PALABRAS MÁS, PALABRAS MENOS
Francisco Hernández
Pre-Textos. Valencia, 2004
124 páginas. 15 euros
Por tanto, el libro último,
bautizado Palabras más, palabras menos, de este poeta raro, exquisito y no habitual, que procede de la publicidad y la propaganda -es decir, de la lengua en su dimensión performativa e inmediata-, se coloca dentro de la larga tradición que investiga e inquiere los lazos tendidos entre el mundo y el nombre. Al pesar la tensión que soportan, el puente que les une o la escisión que los enemista, la gestión escritural se vuelve nítidamente lingüística: la poesía tiene su lugar impecable en el idioma y juega un papel decisivo en la cuestión del lenguaje, en el proceso abierto de su validez y de su conveniencia. De acuerdo con el título del libro y de su parte central -la más hermosa-, la función del poeta es cuántica, ya que ha de medir la palabra que le falta -incluso ontológicamente- o, lo que es igual, aquella que sobra, aquella que excede nuestra experiencia apelativa de lo real. Entre la palabra de más y la palabra de menos, se sitúa el poema, entre eso que no dijimos y eso que contamos larga, excesivamente, frente a la tarea ajustada y medida -tarea poética- que debería ser la designación de las cosas. Ambos comportamientos son uno solo: excedente o defecto, la enumeración prolija o el aticismo lacónico, únicamente insisten en la fractura que nos separa de la tierra.
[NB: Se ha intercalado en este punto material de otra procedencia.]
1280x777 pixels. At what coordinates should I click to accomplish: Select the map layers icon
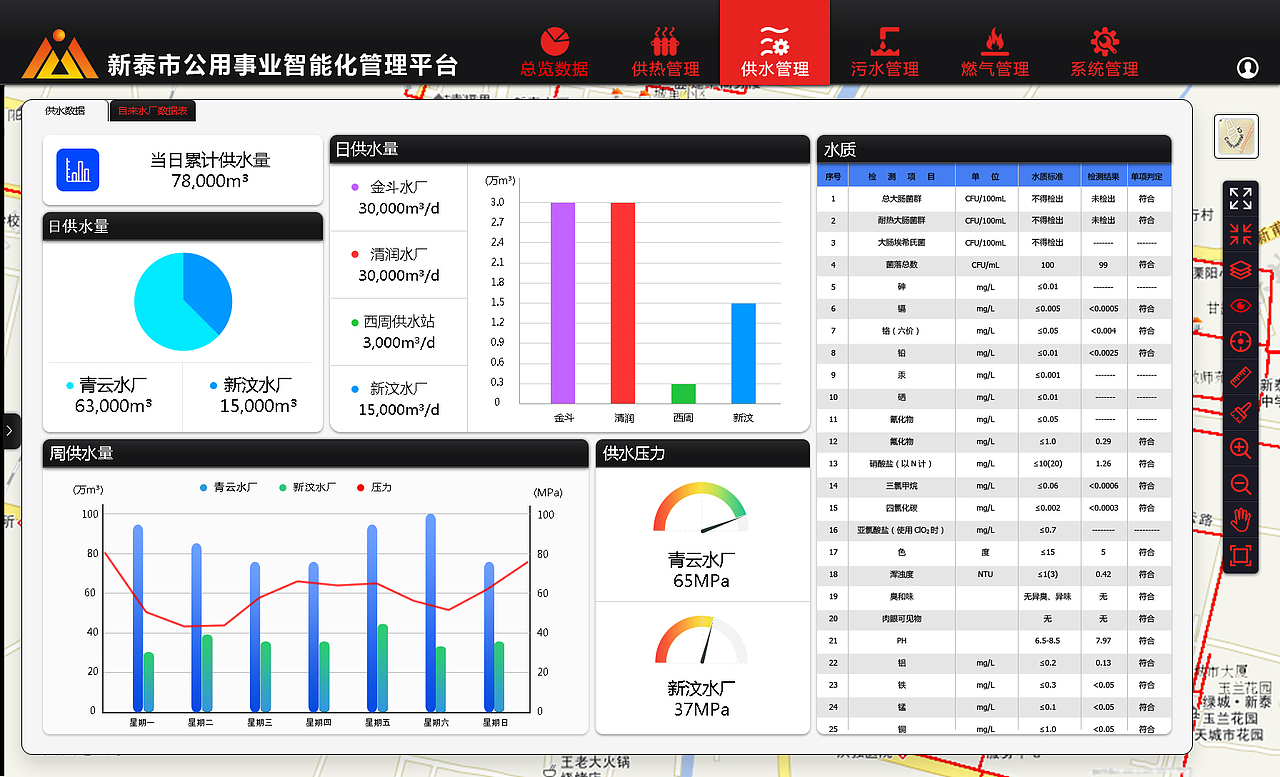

La poesía, al contrario, opera en difícil equilibrio entre lo superfluo -el adorno- y lo escaso -la carencia-, entre el parloteo y el silencio. Y al ser una con su objeto, la poesía no abunda ni redunda, funciona de una manera también objetual, como una "deixis". Llega a ser el índice con que, en presencia de su motivo, procede a señalarlo para cumplir con la tarea demostrativa de lo existente: "esto es", viene a decir un poema de Hernández, "esto está aquí y está de este modo".
El último texto que cierra el conjunto lo aclara con una metáfora epistémica y necesaria en esta obra perfecta, rigurosa: la escritura poética se parece a desprender "lascas de una piedra de sol", un ejercicio físico, preciso, matemático de justicia y asombro, una medición de fuerzas y vectores, trabajo exacto frente a "la tentación mayor de tanta prosa -palabra más, palabra menos-".
Por eso, volviendo al anti-
cuado problema nominalista que interesara a Abelardo, pareciera que Hernández se hubiese decidido a estudiarlo desde la materia alojadora de sentido y de significantes universales, desde la cosa, que resuelve el problema con su solo existir, y no desde el concepto enredado que lo ausculta. Puro canto real, este libro entona las palabras y el nombre de los seres como si trajera aquí los seres mismos. El poema habla del mundo en sus minucias y encarnaciones y es, con eso, el mundo. La poesía se pone materialmente a la obra: una poesía que se escribe con modestia, con las manos manchadas en la masa, con el empeño de resignificar lo vivo y de repoblarlo en el gesto fecundo de decirlo.